2. When a user performs a “ View Live” operation on the Sports Display Application

running on their mobile device, they are asked for the servers URL. Once entered a

GPRS connection is created over the Internet to the web server at that URL. A list

of files that are available for download/stream will be returned by the Sports

Display servlet running on the web server.

3. The user decides which file to view and selects the file. This sends a request to the

servlet for that file. The servlet then reads the associated TOF file, creates a

specialized byte array and returns it to the mobile device.

4. The mobile device then displays the animation and saves the file for future

viewing.

38

9 Sports Display Servlet

9.1 Introduction

In the previous section the high level view of the full system was presented. In this

section a detailed description of the Sports Display Servlet will be given.

The Sports Display Servlet is the connection point between the content creation stage

and the animation display stage. There are two main operations that the Sports

Display Servlet performs.

1. On request, returns a list of files to the Sports Display user that are available for

download – this is a pull operation for the mobile device.
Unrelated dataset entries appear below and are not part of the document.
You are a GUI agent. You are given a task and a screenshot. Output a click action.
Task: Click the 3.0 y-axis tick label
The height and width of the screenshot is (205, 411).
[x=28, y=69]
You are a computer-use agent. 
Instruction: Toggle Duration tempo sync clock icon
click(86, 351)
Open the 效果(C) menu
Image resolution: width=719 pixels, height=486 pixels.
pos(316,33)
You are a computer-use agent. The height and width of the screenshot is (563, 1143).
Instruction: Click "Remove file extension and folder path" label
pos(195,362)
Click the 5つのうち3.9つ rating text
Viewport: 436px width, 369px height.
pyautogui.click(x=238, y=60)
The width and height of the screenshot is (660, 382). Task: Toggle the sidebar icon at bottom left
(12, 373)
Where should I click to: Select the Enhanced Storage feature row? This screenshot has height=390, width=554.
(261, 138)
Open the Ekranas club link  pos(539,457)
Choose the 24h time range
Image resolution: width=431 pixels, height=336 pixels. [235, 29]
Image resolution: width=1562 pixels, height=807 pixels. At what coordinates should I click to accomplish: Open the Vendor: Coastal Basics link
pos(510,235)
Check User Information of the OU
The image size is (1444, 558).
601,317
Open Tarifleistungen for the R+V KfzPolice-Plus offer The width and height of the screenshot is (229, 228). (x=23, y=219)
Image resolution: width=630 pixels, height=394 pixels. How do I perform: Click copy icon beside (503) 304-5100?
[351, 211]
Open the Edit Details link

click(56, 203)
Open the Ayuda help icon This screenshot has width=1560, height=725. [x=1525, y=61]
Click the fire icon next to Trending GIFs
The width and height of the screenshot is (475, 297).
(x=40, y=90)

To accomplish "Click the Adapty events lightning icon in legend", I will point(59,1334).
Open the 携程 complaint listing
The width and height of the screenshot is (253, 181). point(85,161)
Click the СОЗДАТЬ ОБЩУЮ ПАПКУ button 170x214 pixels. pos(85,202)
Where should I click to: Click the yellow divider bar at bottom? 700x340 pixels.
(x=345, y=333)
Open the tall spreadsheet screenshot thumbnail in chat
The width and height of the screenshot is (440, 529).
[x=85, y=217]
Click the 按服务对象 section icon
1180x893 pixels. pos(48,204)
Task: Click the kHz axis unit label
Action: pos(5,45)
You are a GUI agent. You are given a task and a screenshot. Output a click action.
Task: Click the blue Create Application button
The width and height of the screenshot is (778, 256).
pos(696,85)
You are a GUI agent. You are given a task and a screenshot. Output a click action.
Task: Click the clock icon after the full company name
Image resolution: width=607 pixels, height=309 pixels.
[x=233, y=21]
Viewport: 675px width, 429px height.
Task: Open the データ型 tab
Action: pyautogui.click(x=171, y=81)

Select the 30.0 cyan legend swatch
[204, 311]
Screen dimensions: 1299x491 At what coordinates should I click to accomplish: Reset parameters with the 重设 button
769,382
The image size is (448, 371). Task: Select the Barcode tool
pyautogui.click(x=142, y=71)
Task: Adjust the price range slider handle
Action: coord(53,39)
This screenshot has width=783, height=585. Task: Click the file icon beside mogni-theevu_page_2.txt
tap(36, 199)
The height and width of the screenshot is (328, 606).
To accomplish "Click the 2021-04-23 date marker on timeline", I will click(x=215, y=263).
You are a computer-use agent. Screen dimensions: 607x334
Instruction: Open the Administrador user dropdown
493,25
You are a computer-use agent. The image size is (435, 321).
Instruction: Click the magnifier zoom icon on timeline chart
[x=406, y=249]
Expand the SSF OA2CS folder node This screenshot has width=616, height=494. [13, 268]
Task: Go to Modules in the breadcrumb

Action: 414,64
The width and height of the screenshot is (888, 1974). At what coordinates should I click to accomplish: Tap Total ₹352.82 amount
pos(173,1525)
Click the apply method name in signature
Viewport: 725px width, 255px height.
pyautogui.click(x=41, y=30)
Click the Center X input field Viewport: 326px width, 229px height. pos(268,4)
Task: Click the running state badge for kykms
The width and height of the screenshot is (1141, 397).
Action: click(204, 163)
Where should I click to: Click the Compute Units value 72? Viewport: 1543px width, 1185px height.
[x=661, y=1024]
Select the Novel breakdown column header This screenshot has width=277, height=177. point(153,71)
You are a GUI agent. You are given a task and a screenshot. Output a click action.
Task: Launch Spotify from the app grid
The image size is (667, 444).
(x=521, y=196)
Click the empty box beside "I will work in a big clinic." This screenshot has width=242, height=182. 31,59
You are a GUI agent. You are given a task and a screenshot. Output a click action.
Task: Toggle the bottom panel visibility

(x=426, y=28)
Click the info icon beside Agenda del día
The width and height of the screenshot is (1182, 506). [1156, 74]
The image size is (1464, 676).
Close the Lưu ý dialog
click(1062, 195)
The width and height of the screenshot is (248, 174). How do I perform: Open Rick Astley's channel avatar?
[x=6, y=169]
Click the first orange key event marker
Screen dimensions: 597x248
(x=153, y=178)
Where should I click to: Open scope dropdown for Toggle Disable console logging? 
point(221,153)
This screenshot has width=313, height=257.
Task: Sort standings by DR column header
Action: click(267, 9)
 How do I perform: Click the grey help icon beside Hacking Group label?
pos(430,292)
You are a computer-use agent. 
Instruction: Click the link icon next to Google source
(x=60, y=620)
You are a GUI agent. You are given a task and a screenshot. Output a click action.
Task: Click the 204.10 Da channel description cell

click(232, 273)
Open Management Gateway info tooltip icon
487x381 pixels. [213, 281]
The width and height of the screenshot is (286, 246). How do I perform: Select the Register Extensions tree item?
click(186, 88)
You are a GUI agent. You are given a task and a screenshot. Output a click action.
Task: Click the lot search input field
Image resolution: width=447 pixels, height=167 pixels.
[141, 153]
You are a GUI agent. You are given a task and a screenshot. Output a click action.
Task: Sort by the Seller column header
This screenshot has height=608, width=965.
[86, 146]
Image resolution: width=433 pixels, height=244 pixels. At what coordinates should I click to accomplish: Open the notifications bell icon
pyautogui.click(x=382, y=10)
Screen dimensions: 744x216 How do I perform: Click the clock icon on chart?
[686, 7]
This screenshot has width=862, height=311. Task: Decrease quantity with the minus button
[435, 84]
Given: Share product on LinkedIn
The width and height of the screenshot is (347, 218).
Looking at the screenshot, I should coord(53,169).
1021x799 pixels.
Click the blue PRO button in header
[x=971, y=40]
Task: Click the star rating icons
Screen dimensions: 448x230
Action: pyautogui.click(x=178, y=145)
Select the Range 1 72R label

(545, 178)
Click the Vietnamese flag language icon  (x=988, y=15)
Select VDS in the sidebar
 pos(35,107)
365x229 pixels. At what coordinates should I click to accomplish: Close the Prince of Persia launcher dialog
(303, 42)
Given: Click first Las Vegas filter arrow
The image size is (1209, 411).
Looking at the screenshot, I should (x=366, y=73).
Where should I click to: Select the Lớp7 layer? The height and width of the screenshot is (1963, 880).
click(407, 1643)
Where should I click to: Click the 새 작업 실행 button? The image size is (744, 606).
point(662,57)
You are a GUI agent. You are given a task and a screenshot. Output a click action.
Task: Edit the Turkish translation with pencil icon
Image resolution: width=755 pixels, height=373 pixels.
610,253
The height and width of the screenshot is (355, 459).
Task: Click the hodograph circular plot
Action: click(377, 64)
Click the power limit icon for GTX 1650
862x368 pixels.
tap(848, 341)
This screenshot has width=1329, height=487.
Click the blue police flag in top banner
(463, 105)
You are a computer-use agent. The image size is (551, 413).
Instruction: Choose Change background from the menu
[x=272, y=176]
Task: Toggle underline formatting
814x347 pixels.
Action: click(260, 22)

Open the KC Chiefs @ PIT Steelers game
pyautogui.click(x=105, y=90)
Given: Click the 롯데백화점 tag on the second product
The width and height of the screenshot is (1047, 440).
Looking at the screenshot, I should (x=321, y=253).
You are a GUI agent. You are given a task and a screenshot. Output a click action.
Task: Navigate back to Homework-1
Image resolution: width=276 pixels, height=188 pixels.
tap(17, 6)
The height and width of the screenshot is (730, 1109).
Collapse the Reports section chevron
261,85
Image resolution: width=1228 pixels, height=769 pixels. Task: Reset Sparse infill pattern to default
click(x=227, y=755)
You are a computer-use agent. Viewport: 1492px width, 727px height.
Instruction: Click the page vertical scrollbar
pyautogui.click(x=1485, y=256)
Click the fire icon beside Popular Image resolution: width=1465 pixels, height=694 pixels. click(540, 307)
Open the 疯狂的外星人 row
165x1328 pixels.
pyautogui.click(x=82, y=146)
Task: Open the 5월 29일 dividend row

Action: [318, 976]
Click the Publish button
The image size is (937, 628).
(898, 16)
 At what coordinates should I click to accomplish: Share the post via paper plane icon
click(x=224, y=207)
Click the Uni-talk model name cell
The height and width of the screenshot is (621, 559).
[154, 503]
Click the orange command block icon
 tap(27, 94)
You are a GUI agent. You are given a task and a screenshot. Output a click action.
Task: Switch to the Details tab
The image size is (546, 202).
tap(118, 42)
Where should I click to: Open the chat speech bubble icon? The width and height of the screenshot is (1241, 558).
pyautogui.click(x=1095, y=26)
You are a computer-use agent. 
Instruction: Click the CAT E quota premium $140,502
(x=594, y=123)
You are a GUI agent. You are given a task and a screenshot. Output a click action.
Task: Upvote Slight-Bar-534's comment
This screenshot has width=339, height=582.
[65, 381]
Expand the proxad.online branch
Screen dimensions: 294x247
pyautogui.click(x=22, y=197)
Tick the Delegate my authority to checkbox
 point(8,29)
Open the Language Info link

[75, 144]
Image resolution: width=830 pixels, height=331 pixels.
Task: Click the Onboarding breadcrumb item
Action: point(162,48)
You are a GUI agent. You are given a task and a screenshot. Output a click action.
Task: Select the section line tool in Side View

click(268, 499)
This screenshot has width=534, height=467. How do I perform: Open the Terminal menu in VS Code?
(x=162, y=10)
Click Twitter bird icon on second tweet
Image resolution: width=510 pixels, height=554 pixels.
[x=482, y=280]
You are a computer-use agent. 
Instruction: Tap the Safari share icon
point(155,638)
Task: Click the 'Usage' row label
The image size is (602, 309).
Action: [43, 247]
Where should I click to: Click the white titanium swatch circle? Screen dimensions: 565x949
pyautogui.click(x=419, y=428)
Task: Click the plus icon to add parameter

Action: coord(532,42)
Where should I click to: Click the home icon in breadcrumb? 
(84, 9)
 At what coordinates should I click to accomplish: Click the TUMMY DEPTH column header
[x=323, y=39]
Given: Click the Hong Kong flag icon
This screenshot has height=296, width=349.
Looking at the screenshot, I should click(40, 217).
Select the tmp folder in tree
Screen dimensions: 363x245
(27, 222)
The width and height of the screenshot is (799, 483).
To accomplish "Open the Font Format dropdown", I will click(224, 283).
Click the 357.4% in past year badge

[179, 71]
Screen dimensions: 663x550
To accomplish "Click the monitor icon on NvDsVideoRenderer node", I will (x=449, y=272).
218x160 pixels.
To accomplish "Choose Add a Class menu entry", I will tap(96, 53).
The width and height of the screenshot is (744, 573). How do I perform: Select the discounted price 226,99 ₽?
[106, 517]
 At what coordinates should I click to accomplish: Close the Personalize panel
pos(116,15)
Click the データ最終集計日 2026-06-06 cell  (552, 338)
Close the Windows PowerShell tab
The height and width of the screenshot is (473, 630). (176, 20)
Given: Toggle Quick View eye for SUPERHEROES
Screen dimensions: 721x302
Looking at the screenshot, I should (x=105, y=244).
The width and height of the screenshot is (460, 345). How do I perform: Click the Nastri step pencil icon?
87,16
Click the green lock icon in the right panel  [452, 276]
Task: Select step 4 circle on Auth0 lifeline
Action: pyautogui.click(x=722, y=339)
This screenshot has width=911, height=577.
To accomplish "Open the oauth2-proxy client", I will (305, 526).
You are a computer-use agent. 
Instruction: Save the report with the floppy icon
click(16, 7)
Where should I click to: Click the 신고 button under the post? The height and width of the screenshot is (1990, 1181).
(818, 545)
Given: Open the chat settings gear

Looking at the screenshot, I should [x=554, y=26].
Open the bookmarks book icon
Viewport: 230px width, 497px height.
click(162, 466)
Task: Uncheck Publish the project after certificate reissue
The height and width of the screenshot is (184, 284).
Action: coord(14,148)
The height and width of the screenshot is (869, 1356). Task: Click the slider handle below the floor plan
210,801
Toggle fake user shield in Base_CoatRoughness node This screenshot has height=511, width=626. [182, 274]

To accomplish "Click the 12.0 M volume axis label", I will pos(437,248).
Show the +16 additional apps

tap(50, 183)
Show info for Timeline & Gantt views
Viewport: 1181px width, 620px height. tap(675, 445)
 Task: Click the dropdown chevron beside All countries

2. Given a file request from a Sports Display user, it converts the correct TOF file

into a download optimized device specific byte stream and returns the stream to

the mobile device – this is a pull operation for the mobile device.

9.2 File Information Requests

Before the Sports Display Application can request a particular file for download, it

must first know what files are available for download. When the mobile device

connects to the servlet, it appends “ ?info=files” to the URL. When the servlet sees

this request, it knows that the user wants a list of available files for download. The

servlet keeps a track of available TOF files in its upload directory. A TOF file does

not become available unless it is in the correct format. The servlet then simply returns

a list of files that are available for download.

9.3 File Download Requests

When the Sports Display Application makes a download request to the server it

appends several pieces of information to the URL.

39

1. The name of the file requested for download.

2. The width (resolution) of the viewable screen area. (If not given defaults to 128)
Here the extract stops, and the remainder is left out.